> _Your task_
Please set down the records below exactly as they appear.

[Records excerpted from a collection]
◆ ◆ ◆ ◆ ◆ ◆ ◆
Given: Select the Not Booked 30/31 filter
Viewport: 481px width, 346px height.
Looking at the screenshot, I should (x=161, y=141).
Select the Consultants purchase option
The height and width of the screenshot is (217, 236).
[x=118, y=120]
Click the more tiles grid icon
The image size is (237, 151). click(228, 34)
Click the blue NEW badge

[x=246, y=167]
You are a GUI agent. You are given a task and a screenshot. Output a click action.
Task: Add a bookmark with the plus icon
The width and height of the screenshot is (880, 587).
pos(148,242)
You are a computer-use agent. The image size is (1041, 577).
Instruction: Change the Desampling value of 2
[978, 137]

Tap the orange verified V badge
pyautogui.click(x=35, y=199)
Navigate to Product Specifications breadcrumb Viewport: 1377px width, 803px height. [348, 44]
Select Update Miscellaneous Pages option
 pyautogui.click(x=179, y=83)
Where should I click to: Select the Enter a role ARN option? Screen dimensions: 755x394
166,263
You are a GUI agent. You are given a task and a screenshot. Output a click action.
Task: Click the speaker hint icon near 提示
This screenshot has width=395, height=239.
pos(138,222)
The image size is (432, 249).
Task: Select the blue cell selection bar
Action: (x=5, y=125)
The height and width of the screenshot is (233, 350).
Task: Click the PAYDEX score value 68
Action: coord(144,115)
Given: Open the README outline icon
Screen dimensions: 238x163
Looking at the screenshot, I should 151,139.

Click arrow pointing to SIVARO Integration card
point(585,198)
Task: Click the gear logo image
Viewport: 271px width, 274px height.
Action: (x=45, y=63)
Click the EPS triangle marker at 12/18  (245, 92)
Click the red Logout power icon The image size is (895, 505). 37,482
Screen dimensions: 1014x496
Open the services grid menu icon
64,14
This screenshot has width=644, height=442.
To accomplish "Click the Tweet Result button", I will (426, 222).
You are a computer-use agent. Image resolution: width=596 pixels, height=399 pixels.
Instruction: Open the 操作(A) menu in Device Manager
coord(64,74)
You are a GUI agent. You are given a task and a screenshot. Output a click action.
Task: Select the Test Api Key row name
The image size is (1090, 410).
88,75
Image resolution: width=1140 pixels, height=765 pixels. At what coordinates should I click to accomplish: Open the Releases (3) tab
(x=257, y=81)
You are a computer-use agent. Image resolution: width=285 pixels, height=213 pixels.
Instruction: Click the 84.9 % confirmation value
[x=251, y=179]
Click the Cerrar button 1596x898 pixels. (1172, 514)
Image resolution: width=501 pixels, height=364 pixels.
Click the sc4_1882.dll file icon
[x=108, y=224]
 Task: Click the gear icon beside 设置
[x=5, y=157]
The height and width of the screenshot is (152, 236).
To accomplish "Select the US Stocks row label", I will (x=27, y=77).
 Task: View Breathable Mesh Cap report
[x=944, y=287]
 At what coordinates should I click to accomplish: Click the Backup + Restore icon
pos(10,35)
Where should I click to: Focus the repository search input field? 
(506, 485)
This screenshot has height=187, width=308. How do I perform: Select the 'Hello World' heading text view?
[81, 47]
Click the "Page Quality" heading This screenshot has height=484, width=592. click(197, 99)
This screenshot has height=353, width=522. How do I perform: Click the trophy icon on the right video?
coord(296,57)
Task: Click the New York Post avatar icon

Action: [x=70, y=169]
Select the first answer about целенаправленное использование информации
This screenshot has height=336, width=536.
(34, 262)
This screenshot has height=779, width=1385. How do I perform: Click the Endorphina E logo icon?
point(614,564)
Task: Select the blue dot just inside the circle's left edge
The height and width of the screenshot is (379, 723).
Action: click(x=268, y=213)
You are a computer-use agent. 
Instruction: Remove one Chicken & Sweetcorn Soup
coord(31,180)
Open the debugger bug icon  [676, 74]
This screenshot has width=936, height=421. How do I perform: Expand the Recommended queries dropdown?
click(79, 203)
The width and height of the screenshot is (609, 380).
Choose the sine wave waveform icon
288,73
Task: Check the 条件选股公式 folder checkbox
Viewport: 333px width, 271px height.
◆ ◆ ◆ ◆ ◆ ◆ ◆
> _Worked solution_
Given: Select the Not Booked 30/31 filter
Viewport: 481px width, 346px height.
Looking at the screenshot, I should (x=161, y=141).
Select the Consultants purchase option
The height and width of the screenshot is (217, 236).
[x=118, y=120]
Click the more tiles grid icon
The image size is (237, 151). click(228, 34)
Click the blue NEW badge

[x=246, y=167]
You are a GUI agent. You are given a task and a screenshot. Output a click action.
Task: Add a bookmark with the plus icon
The width and height of the screenshot is (880, 587).
pos(148,242)
You are a computer-use agent. The image size is (1041, 577).
Instruction: Change the Desampling value of 2
[978, 137]

Tap the orange verified V badge
pyautogui.click(x=35, y=199)
Navigate to Product Specifications breadcrumb Viewport: 1377px width, 803px height. [348, 44]
Select Update Miscellaneous Pages option
 pyautogui.click(x=179, y=83)
Where should I click to: Select the Enter a role ARN option? Screen dimensions: 755x394
166,263
You are a GUI agent. You are given a task and a screenshot. Output a click action.
Task: Click the speaker hint icon near 提示
This screenshot has width=395, height=239.
pos(138,222)
The image size is (432, 249).
Task: Select the blue cell selection bar
Action: (x=5, y=125)
The height and width of the screenshot is (233, 350).
Task: Click the PAYDEX score value 68
Action: coord(144,115)
Given: Open the README outline icon
Screen dimensions: 238x163
Looking at the screenshot, I should 151,139.

Click arrow pointing to SIVARO Integration card
point(585,198)
Task: Click the gear logo image
Viewport: 271px width, 274px height.
Action: (x=45, y=63)
Click the EPS triangle marker at 12/18  (245, 92)
Click the red Logout power icon The image size is (895, 505). 37,482
Screen dimensions: 1014x496
Open the services grid menu icon
64,14
This screenshot has width=644, height=442.
To accomplish "Click the Tweet Result button", I will (426, 222).
You are a computer-use agent. Image resolution: width=596 pixels, height=399 pixels.
Instruction: Open the 操作(A) menu in Device Manager
coord(64,74)
You are a GUI agent. You are given a task and a screenshot. Output a click action.
Task: Select the Test Api Key row name
The image size is (1090, 410).
88,75
Image resolution: width=1140 pixels, height=765 pixels. At what coordinates should I click to accomplish: Open the Releases (3) tab
(x=257, y=81)
You are a computer-use agent. Image resolution: width=285 pixels, height=213 pixels.
Instruction: Click the 84.9 % confirmation value
[x=251, y=179]
Click the Cerrar button 1596x898 pixels. (1172, 514)
Image resolution: width=501 pixels, height=364 pixels.
Click the sc4_1882.dll file icon
[x=108, y=224]
 Task: Click the gear icon beside 设置
[x=5, y=157]
The height and width of the screenshot is (152, 236).
To accomplish "Select the US Stocks row label", I will (x=27, y=77).
 Task: View Breathable Mesh Cap report
[x=944, y=287]
 At what coordinates should I click to accomplish: Click the Backup + Restore icon
pos(10,35)
Where should I click to: Focus the repository search input field? 
(506, 485)
This screenshot has height=187, width=308. How do I perform: Select the 'Hello World' heading text view?
[81, 47]
Click the "Page Quality" heading This screenshot has height=484, width=592. click(197, 99)
This screenshot has height=353, width=522. How do I perform: Click the trophy icon on the right video?
coord(296,57)
Task: Click the New York Post avatar icon

Action: [x=70, y=169]
Select the first answer about целенаправленное использование информации
This screenshot has height=336, width=536.
(34, 262)
This screenshot has height=779, width=1385. How do I perform: Click the Endorphina E logo icon?
point(614,564)
Task: Select the blue dot just inside the circle's left edge
The height and width of the screenshot is (379, 723).
Action: click(x=268, y=213)
You are a computer-use agent. 
Instruction: Remove one Chicken & Sweetcorn Soup
coord(31,180)
Open the debugger bug icon  [676, 74]
This screenshot has width=936, height=421. How do I perform: Expand the Recommended queries dropdown?
click(79, 203)
The width and height of the screenshot is (609, 380).
Choose the sine wave waveform icon
288,73
Task: Check the 条件选股公式 folder checkbox
Viewport: 333px width, 271px height.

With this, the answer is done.